(Excerpt):
□ □ □ □ □ □ □

Eating too many eggs increases heart disease risk, study says
Not egg-specially good news if you love eggs.
CHICAGO — Not egg-specially good news if you happen to be a fan of eggs. According to a new study, eating too many delicious eggs can increase risks of heart disease and permanent sleep.
According to Northwestern Now, the large-scale Northwestern Medicine study examined pooled data on 29,615 U.S. racially and ethnically diverse adults from six prospective cohort studies for up to 31 years of follow up.
The study was published last Friday in the medical journal JAMA.
According to co-author of the study Norrina Allen, "the take-home message is really about cholesterol, which happens to be high in eggs and specifically yolks."
"As part of a healthy diet, people need to consume lower amounts of cholesterol. People who consume less cholesterol have a lower risk of heart disease."
One large egg can have up to 186 milligrams of dietary cholesterol in the yolk.

□ □ □ □ □ □ □

(Extracted information):
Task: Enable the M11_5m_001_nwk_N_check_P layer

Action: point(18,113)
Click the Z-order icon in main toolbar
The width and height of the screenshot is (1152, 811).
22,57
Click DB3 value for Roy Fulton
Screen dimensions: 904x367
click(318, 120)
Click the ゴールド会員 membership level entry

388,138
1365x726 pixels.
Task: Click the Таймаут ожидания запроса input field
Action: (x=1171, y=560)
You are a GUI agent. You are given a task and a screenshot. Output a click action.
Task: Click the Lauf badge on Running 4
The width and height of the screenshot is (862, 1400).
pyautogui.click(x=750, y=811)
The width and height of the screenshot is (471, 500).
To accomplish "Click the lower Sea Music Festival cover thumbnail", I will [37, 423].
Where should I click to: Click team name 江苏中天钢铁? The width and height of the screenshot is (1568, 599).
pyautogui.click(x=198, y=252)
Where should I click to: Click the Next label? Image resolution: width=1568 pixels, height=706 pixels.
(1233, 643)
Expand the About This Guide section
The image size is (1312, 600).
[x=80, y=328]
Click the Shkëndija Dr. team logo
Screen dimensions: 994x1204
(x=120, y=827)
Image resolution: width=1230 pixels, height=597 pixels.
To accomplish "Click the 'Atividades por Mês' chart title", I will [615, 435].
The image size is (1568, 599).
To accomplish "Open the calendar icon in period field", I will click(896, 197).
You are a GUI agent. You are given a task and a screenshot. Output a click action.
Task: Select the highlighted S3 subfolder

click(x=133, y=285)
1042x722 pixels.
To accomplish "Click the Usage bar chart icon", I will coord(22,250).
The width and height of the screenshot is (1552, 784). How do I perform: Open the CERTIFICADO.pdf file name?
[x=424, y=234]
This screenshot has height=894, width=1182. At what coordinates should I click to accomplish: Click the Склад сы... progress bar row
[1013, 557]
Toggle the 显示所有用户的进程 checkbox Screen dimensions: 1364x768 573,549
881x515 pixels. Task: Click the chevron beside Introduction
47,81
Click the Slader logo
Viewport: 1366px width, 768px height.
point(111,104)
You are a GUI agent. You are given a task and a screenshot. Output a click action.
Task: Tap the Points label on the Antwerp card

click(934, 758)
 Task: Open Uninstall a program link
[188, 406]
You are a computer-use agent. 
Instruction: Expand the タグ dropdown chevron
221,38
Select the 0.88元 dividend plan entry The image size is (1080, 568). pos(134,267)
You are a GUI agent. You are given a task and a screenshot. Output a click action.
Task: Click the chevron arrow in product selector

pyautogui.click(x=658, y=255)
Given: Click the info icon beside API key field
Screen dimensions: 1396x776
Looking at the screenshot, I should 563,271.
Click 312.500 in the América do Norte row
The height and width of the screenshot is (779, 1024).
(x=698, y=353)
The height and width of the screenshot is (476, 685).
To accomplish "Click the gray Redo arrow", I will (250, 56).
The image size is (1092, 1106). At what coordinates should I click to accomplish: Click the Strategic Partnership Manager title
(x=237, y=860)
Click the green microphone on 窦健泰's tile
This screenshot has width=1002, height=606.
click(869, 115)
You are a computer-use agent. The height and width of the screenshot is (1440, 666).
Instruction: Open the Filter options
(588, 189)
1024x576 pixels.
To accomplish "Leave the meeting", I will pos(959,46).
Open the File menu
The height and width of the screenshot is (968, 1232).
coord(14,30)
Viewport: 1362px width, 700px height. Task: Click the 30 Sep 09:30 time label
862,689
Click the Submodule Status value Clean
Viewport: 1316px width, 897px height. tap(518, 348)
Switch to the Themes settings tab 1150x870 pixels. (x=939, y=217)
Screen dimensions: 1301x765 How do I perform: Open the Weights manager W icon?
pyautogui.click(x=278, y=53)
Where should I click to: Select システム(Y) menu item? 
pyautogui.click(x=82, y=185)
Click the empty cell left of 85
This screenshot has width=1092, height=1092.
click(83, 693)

□ □ □ □ □ □ □

(Work to complete):
**a)** In the article on eggs and heart disease, rewrite everything from "CHICAGO — Not" down to "in the yolk.", substituting "analysis" for "study".
**b)** Continue the article on eggs and heart disease risk from the point where it stops.

(Your responses):
**a)**
CHICAGO — Not egg-specially good news if you happen to be a fan of eggs. According to a new analysis, eating too many delicious eggs can increase risks of heart disease and permanent sleep.
According to Northwestern Now, the large-scale Northwestern Medicine analysis examined pooled data on 29,615 U.S. racially and ethnically diverse adults from six prospective cohort studies for up to 31 years of follow up.
The analysis was published last Friday in the medical journal JAMA.
According to co-author of the analysis Norrina Allen, "the take-home message is really about cholesterol, which happens to be high in eggs and specifically yolks."
"As part of a healthy diet, people need to consume lower amounts of cholesterol. People who consume less cholesterol have a lower risk of heart disease."
One large egg can have up to 186 milligrams of dietary cholesterol in the yolk.

**b)**
Eating less than 300 milligrams of cholesterol per day used to be the U.S. dietary guideline recommendation, until it was dropped in 2015.
The study found eating 300 mg of dietary cholesterol per day was associated with 17 percent higher risk of cardiovascular disease and 18 percent higher risk of all-cause deaths.
The cholesterol was the driving factor independent of saturated fat consumption and other dietary fat.
They also found eating three to four eggs a week was associated with 6 percent higher risk of cardiovascular disease and 8 percent higher risk of any cause of death.
So does this mean giving up eggs and red meat? Of course not—moderation is the key. And maybe cut out the daily three-egg breakfast omelette.